What is your sexual orientation: Bisexual
Who in your life has "personality" issues: Ex-romantic partner
Relationship status: Broken up
Posts: 3


« Reply #4 on: February 20, 2020, 02:10:24 PM »

Yeah I suppose most of us are pretty good at telling other people what would be a good response in a given situation but not always executing it ourselves!

I hope that you manage to overcome the period that you're experiencing right now with your wife. I'll always listen if you want to talk about it.

Update on me: I messaged J today very upset (floods of emotion so you can imagine) and then he ended up saying that it was me that PLEASE READed the relationship by sending that message (even though we were dating and not exclusive). I'm the sort of person who will beat myself up over the smallest thing and to think that I single-handedly ruined the best relationship I ever had is not something I can carry on my shoulders. I had to stick up for myself because it really wasn't fair for him to say that. I've apologised more times than I can count and obviously we initially put it to bed on that day and he should never have dug it back up again anyway. He didn't like me sticking up for myself and flipped and blocked me from the social media that he still had me on (snapchat, instragram).

Any ideas on how I can remain friends with him without this always being brought up? Obviously, having had time to reflect, I don't think that the message I sent all that time ago warrants everything that has happened. I feel like anything I say makes him angry.

» **Entries shown**:
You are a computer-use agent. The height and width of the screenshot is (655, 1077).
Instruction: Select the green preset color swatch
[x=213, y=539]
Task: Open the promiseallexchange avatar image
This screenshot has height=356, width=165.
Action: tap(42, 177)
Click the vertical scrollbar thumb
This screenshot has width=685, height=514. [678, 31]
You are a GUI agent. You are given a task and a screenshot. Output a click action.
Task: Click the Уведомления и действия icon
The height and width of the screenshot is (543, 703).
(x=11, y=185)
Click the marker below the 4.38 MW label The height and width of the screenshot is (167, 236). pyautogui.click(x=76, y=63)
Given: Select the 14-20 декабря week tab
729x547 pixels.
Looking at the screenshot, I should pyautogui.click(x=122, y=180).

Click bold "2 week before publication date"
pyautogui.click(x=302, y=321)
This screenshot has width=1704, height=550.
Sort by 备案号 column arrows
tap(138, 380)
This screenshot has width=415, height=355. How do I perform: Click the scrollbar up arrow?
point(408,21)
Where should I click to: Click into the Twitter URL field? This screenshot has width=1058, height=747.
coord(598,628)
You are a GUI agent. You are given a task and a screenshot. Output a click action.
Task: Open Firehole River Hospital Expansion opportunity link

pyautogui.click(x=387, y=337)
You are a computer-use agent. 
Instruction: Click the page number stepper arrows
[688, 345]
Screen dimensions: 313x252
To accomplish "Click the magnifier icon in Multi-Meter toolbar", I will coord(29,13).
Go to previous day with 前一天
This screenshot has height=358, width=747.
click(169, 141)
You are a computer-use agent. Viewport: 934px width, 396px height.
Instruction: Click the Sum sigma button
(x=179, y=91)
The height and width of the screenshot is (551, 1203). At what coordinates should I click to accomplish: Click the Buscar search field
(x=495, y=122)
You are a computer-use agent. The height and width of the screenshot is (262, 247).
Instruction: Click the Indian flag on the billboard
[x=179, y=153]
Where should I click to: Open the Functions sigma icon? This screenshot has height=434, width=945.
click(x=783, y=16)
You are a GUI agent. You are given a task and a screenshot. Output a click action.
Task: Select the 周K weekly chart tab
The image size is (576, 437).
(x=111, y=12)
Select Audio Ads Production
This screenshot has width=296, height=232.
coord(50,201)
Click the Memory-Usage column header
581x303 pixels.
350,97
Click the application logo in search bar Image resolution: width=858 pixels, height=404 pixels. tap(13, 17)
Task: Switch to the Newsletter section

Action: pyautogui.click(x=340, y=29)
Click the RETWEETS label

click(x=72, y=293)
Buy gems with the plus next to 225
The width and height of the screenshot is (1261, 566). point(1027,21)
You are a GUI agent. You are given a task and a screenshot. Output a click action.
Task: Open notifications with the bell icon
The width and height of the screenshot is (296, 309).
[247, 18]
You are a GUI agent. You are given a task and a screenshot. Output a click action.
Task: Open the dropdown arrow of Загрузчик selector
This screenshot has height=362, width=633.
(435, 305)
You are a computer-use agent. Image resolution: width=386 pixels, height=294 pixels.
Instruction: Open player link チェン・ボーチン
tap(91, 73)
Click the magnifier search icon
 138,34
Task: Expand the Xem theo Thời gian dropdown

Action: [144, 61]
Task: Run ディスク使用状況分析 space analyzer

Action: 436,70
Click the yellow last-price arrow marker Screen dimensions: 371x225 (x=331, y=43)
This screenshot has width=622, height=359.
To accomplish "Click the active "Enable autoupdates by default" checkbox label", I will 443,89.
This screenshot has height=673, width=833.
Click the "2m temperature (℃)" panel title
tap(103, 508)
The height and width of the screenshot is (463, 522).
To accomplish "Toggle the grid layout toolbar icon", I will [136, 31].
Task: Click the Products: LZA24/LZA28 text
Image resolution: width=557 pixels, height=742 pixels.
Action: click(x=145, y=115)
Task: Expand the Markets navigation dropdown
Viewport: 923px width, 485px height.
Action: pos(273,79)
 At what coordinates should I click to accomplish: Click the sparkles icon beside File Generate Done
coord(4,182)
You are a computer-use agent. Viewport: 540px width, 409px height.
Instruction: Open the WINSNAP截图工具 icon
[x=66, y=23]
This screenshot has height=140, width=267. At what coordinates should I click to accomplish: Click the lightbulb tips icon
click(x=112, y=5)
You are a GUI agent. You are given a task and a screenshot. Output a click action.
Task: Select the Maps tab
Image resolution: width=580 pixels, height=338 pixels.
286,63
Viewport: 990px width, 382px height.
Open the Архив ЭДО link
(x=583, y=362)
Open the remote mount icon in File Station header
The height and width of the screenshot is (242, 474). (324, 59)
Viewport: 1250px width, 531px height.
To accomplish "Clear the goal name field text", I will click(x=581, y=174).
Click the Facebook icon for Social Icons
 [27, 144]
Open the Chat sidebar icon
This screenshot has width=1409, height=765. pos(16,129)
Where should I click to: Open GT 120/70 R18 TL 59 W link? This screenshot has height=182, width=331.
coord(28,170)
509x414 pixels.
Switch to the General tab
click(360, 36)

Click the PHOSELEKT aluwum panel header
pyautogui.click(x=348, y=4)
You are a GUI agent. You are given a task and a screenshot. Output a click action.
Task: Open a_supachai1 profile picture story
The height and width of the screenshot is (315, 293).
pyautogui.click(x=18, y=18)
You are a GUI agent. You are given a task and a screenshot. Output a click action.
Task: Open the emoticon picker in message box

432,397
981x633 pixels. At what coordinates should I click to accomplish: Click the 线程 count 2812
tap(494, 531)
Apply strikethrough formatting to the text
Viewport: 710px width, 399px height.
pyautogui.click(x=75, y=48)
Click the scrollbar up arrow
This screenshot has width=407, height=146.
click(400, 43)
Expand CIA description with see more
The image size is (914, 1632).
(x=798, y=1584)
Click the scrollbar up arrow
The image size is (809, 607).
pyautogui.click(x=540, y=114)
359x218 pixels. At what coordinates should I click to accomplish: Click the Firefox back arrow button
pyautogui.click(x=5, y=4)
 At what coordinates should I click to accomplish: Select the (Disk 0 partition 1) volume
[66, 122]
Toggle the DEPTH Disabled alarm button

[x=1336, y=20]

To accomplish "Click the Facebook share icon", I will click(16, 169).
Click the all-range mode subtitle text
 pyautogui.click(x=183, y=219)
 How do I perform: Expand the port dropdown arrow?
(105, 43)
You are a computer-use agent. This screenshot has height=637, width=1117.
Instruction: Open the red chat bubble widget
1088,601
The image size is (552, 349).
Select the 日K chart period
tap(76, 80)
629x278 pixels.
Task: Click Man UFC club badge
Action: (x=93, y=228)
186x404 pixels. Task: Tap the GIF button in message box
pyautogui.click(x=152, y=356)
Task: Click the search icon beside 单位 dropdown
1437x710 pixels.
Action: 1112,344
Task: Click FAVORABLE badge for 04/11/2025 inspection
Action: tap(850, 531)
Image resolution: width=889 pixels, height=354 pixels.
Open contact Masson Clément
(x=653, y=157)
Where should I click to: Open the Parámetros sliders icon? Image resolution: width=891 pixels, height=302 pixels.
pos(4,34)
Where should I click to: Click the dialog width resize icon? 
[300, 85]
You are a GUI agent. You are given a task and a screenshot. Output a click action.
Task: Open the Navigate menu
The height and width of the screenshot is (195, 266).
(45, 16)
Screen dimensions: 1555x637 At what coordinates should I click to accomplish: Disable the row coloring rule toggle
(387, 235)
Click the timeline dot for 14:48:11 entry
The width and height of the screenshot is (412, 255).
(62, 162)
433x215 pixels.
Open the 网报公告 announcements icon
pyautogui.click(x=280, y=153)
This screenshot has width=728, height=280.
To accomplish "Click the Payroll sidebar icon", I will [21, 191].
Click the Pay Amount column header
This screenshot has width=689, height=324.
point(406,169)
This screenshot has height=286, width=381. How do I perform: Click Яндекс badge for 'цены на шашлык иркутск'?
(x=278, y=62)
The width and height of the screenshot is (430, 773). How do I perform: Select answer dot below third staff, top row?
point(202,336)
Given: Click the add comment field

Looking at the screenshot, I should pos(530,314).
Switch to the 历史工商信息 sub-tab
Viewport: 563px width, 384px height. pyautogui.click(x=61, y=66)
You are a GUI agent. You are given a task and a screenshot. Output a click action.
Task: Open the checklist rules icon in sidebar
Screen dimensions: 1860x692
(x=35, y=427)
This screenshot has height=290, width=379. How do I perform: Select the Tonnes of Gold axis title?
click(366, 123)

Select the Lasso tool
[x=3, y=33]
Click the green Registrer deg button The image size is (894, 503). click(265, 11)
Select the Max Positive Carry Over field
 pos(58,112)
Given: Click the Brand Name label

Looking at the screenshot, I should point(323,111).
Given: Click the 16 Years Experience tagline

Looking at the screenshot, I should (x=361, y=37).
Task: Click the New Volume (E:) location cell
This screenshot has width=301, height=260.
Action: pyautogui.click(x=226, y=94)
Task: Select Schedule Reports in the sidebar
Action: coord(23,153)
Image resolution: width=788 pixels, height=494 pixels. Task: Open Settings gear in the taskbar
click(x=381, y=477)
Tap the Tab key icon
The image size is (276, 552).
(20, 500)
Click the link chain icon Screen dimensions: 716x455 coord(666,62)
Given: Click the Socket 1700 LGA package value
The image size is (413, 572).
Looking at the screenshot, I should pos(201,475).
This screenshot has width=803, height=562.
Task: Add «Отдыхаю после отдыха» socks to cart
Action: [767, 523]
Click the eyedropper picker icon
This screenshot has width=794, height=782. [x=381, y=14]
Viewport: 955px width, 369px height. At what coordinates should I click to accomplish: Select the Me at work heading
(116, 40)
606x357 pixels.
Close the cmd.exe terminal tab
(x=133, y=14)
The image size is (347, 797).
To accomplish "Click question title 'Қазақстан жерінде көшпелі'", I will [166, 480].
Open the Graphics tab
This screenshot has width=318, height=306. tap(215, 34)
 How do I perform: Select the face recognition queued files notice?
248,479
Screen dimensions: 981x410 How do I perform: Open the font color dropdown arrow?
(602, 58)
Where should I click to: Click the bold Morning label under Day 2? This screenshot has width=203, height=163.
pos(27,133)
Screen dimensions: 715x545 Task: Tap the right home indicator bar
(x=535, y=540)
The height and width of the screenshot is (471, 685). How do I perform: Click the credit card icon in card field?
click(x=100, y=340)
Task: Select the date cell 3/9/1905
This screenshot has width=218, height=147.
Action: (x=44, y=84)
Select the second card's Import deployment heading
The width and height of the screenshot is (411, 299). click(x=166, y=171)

» **Work to be completed**: In the forum post, why did the writer feel they had to stick up for themselves when J blamed them? Answer in one to three sentences.

» **Solution to the exercise**: The writer felt it was unfair for J to say that, since they had already apologized more times than they could count and the matter had been put to bed on that day. Because they beat themselves up over the smallest thing, they also could not carry the thought of having single-handedly ruined the best relationship they ever had.